[PATCH] gdb/python: make more use of host_string_to_python_string

Fri Dec 24 12:20:42 GMT 2021

* Simon Marchi <simon.marchi@polymtl.ca> [2021-12-23 22:10:00 -0500]:

> 
> 
> On 2021-12-23 06:07, Andrew Burgess wrote:
> > * Simon Marchi <simon.marchi@polymtl.ca> [2021-12-22 21:19:41 -0500]:
> > 
> >>
> >>
> >> On 2021-12-06 13:10, Andrew Burgess via Gdb-patches wrote:
> >>> We have a function host_string_to_python_string, which is a wrapper
> >>> around PyString_Decode, which, on Python 3, is an alias for
> >>> PyUnicode_Decode.
> >>>
> >>> However, there are a few places where we still call PyUnicode_Decode
> >>> directly.
> >>>
> >>> This commit replaces all uses of PyUnicode_Decode with calls to
> >>> host_string_to_python_string instead.
> >>>
> >>> To make the use of host_string_to_python_string easier, I've added a
> >>> couple of overloads for this function in python-internal.h, these all
> >>> just forward their calls onto the single base implementation.  The
> >>> signatures of all host_string_to_python_string overloads are:
> >>>
> >>>   gdbpy_ref<> host_string_to_python_string (const char *str, size_t len);
> >>>   gdbpy_ref<> host_string_to_python_string (const char *str)
> >>>   gdbpy_ref<> host_string_to_python_string (const string_file &str)
> >>>
> >>> For Python 3 PyString_Decode is setup (in python-internal.h) as an
> >>> alias for PyUnicode_Decode, so there should certainly be no user
> >>> visible changes in this case.
> >>>
> >>> For Python 2 this commit will change the behaviour.  Previously by
> >>> calling PyUnicode_Decode we would have been returning a Unicode
> >>> object.  Now, after calling host_string_to_python_string, we will have
> >>> a str object.
> >>>
> >>> I've checked the GDB documentation, and, as far as I can tell, the
> >>> methods I've touched were all documented as returning a string, or in
> >>> the gdb.Command case, take a string as an argument, and my
> >>> understanding is that for Python 2, string generally means str.  So I
> >>> think the new behaviour would be more expected.
> >>>
> >>> A different solution, that would also make things more consistent in
> >>> the Python 2 world, would be to have host_string_to_python_string
> >>> always return a Unicode object.  However, I've been reading this page:
> >>>
> >>>   https://pythonhosted.org/kitchen/unicode-frustrations.html
> >>>
> >>> item #3 recommends that unicode strings should be converted to str
> >>> objects before being printed (in Python 2).  That would mean that
> >>> users should have been adding .encode() calls to the output of the
> >>> routines I've changed in this commit (if they wanted to print that
> >>> output), which is not something I think is made clear from the GDB
> >>> documentation.
> >>
> >> I don't think we can (nor want) to change things currently returning
> >> unicode objects to return str objects.  It changes significantly what
> >> the user code receives.  If a given method/function has been returning a
> >> unicode object since the dawn of time and we now return a string object,
> >> user code expecting a unicode object will break.
> > 
> > ACK.  I think I disagree about the significance of the change, but I
> > understand your concerns.
> 
> I fail to see how you don't find it significant: this is a public API,
> we change the type of the returned value, doesn't it break existing
> users?

I have two reasons, (1) the behaviour doesn't match the documented
API, which I think gives some scope for fixing either the
implementation or the documentation, and (2) in reality, for many
purposes, a unicode can be used just like a str, e.g.
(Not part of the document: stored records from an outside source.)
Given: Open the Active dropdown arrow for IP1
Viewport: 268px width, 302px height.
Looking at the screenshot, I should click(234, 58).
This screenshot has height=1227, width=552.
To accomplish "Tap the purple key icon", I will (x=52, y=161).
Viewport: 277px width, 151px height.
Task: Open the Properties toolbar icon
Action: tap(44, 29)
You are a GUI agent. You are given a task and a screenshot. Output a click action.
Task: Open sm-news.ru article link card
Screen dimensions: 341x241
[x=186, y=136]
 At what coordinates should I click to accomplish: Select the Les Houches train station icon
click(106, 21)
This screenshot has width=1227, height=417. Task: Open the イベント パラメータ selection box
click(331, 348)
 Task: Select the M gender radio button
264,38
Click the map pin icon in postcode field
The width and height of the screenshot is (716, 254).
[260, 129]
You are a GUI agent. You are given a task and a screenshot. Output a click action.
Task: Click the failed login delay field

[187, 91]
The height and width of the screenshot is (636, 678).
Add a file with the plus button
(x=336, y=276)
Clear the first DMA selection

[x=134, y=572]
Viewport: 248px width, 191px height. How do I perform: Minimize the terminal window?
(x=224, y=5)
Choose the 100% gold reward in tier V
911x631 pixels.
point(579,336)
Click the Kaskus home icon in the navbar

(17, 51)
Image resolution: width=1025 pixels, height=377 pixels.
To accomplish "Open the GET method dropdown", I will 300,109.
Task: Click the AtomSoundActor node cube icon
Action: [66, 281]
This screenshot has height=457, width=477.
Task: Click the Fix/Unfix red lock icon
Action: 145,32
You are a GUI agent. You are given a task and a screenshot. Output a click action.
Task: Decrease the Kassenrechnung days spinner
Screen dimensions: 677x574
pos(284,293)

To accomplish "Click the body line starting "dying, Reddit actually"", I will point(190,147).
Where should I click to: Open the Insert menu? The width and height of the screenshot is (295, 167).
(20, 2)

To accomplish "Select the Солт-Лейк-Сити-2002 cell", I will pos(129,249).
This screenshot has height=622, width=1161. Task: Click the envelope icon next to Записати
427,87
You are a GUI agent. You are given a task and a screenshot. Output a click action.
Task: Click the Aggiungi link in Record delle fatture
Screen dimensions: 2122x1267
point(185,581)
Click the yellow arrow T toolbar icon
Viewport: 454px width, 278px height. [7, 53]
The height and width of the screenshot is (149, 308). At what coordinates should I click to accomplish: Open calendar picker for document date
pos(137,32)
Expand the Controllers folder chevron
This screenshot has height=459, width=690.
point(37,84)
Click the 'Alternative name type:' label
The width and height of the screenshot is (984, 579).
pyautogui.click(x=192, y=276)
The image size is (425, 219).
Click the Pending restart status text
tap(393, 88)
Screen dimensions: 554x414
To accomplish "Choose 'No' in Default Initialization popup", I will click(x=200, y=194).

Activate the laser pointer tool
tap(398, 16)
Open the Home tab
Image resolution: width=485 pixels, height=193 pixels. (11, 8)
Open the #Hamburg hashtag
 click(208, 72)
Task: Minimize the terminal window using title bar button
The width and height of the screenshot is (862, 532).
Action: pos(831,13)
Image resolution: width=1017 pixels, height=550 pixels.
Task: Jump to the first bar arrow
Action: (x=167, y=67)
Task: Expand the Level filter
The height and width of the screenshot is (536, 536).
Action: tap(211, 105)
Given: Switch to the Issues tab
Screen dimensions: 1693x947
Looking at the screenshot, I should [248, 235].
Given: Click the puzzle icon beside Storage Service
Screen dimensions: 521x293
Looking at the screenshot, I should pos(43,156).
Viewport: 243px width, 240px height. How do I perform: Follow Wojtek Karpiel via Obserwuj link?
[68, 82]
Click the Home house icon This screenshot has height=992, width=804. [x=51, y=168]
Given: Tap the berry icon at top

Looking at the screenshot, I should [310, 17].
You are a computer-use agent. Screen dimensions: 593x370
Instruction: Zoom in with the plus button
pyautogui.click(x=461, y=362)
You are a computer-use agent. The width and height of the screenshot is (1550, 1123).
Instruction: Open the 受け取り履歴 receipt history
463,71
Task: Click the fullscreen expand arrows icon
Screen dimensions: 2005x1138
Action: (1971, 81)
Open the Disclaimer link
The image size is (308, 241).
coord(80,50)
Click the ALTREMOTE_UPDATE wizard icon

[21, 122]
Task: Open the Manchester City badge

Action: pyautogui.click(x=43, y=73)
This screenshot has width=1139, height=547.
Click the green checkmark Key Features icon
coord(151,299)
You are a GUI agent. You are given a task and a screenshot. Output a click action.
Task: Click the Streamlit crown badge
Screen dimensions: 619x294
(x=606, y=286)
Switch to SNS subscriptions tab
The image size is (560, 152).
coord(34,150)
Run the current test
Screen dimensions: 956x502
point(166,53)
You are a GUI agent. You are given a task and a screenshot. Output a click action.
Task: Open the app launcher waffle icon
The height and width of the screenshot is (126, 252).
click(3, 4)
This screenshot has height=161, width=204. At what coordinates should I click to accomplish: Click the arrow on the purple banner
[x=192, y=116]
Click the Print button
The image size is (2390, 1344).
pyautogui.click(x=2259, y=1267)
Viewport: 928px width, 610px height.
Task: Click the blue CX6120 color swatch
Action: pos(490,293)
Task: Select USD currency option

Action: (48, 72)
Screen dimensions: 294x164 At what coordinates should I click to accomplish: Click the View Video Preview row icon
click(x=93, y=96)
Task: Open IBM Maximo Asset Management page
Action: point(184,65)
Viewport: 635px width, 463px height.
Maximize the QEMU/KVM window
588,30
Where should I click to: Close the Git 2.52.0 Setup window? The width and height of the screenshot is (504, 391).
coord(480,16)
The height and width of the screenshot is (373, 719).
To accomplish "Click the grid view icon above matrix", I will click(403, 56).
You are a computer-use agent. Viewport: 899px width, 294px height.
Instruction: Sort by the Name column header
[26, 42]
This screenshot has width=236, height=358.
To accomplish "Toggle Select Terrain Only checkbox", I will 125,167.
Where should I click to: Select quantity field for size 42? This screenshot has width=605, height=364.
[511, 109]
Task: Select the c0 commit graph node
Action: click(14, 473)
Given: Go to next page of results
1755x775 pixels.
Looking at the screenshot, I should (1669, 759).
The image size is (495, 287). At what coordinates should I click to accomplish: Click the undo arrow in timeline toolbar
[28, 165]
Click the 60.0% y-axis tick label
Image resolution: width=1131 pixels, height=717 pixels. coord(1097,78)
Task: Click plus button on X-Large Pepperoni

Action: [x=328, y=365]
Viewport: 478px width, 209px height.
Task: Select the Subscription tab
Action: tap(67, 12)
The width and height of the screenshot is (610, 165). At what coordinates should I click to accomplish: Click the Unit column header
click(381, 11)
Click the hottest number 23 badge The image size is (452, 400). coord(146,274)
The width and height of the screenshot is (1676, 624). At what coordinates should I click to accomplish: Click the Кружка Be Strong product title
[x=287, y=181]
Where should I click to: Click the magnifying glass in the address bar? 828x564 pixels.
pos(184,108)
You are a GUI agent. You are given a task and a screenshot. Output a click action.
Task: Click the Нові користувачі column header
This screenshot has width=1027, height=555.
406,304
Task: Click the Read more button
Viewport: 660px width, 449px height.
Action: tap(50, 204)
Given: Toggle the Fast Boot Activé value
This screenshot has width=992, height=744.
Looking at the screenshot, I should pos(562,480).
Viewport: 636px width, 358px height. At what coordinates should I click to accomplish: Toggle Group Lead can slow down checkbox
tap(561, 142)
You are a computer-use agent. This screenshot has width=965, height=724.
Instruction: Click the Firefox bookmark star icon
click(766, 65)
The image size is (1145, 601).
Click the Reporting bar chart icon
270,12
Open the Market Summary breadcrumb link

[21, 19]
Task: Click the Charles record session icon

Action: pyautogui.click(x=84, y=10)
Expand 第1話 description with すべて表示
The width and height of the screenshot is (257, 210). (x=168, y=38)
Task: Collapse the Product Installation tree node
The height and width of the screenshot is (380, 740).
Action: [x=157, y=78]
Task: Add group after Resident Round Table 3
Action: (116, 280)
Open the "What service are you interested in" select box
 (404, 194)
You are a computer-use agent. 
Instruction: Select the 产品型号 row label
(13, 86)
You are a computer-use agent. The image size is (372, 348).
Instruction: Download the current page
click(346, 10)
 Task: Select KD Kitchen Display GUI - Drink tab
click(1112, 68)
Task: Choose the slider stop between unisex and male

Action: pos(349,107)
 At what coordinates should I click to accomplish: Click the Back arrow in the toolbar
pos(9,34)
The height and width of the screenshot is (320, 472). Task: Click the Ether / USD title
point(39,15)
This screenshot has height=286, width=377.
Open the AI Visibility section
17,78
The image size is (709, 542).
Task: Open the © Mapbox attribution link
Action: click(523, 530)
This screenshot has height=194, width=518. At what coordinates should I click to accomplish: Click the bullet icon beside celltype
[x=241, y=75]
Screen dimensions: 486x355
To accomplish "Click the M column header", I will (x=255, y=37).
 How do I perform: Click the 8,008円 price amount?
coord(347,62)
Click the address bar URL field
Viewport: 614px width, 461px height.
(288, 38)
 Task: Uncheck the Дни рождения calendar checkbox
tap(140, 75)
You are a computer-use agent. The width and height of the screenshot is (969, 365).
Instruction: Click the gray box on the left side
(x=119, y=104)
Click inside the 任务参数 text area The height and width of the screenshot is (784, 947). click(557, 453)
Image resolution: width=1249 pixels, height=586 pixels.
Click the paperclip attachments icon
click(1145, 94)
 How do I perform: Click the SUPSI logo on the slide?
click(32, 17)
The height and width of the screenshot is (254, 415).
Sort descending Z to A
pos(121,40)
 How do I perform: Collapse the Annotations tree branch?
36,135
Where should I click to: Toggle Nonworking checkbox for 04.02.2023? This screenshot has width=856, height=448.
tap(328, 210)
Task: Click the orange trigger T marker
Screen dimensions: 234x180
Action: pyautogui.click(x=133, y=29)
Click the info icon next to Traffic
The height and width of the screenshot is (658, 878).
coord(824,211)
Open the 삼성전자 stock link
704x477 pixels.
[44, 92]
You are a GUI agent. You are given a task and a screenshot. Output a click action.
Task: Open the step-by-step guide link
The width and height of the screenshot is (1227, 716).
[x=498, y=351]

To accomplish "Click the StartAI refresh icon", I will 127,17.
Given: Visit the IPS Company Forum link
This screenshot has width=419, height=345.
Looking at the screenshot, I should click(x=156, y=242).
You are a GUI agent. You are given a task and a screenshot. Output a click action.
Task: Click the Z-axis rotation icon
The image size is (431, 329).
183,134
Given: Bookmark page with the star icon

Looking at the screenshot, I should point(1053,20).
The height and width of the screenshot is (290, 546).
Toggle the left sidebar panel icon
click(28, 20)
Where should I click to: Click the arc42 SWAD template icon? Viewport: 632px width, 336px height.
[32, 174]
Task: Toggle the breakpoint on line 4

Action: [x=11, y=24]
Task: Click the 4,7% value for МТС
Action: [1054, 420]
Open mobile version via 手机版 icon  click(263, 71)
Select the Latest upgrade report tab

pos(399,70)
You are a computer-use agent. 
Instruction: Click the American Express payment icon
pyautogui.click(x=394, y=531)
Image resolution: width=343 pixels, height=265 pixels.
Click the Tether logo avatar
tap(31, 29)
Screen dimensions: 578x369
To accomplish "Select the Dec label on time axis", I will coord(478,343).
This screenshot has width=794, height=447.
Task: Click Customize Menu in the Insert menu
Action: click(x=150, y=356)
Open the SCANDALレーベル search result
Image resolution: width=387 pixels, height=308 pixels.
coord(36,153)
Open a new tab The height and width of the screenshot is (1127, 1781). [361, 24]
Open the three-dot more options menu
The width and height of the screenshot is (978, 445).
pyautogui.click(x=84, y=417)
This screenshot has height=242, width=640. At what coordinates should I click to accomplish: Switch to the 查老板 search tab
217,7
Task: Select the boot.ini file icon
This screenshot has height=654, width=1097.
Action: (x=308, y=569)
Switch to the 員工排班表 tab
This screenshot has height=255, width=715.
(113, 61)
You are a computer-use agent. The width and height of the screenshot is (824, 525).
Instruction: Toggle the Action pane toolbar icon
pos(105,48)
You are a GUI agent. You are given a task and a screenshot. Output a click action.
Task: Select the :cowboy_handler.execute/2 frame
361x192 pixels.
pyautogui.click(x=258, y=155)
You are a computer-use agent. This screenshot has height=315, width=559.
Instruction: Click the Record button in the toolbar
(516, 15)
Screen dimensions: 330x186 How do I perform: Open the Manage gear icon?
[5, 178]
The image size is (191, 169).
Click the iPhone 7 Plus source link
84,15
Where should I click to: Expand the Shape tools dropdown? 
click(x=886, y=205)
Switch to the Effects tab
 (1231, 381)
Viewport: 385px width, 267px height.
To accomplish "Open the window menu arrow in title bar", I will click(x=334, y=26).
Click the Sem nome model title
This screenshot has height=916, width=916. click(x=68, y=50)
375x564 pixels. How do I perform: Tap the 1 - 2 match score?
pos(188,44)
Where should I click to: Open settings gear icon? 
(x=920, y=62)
I guess most
folk are not calling encode before printing the unicode object, they
just pass them to print.

Please do remember though, I say the above just to give you insight to
my thinking, I've already ACK'd the above as a blocker for the patch I
proposed.

>
> >> Also, changing a PyUnicode_Decode call to host_string_to_python_string
> >> (and therefore PyString_Decode) means that if the string contains
> >> something not encodable in ascii, things will now fail  So that sounds
> >> like a regression to me: where we could handle UTF-8 strings before, we
> >> don't now.  See below for examples.
> > 
> > Yeah, you're absolutely correct.  I don't understand why we would want
> > to call PyString_Decode here for Py2 at all, maybe you understand why
> > that's a good thing?
> > 
> > If I rewrite the function like this:
> > 
> >   /* Convert a host string to a python string.  */
> > 
> >   gdbpy_ref<>
> >   host_string_to_python_string (const char *str, size_t len)
> >   {
> >   #ifdef IS_PY3K
> >     return gdbpy_ref<> (PyString_Decode (str, len, host_charset (), nullptr));
> >   #else
> >     return gdbpy_ref<> (PyString_FromStringAndSize(str, len));
> >   #endif
> >   }
> > 
> > Then I think this would achieve everything I actually intended this
> > patch to achieve.
> 
> Can you clarify what the patch is trying to achieve?  I don't think I
> understand properly.

I started working on a slightly related issue, and as I started
digging around I was running into places where the API docs said
function XXX returns a string, which isn't the case on Py2.  That got
me looking the places where we called PyUnicode_Decode directly rather
than passing through host_string_to_python_string, and, well, here we
are...

> 
> Given that Python 2's string type is equivalent to Python 3's bytes
> type, and Python 2's unicode type is equivalent to Python 3's string
> type, I find it odd to have host_string_to_python_string (and some
> Python API functions) return a "string" both in Python 2 and Python 3,
> as they are both fundamentally different types.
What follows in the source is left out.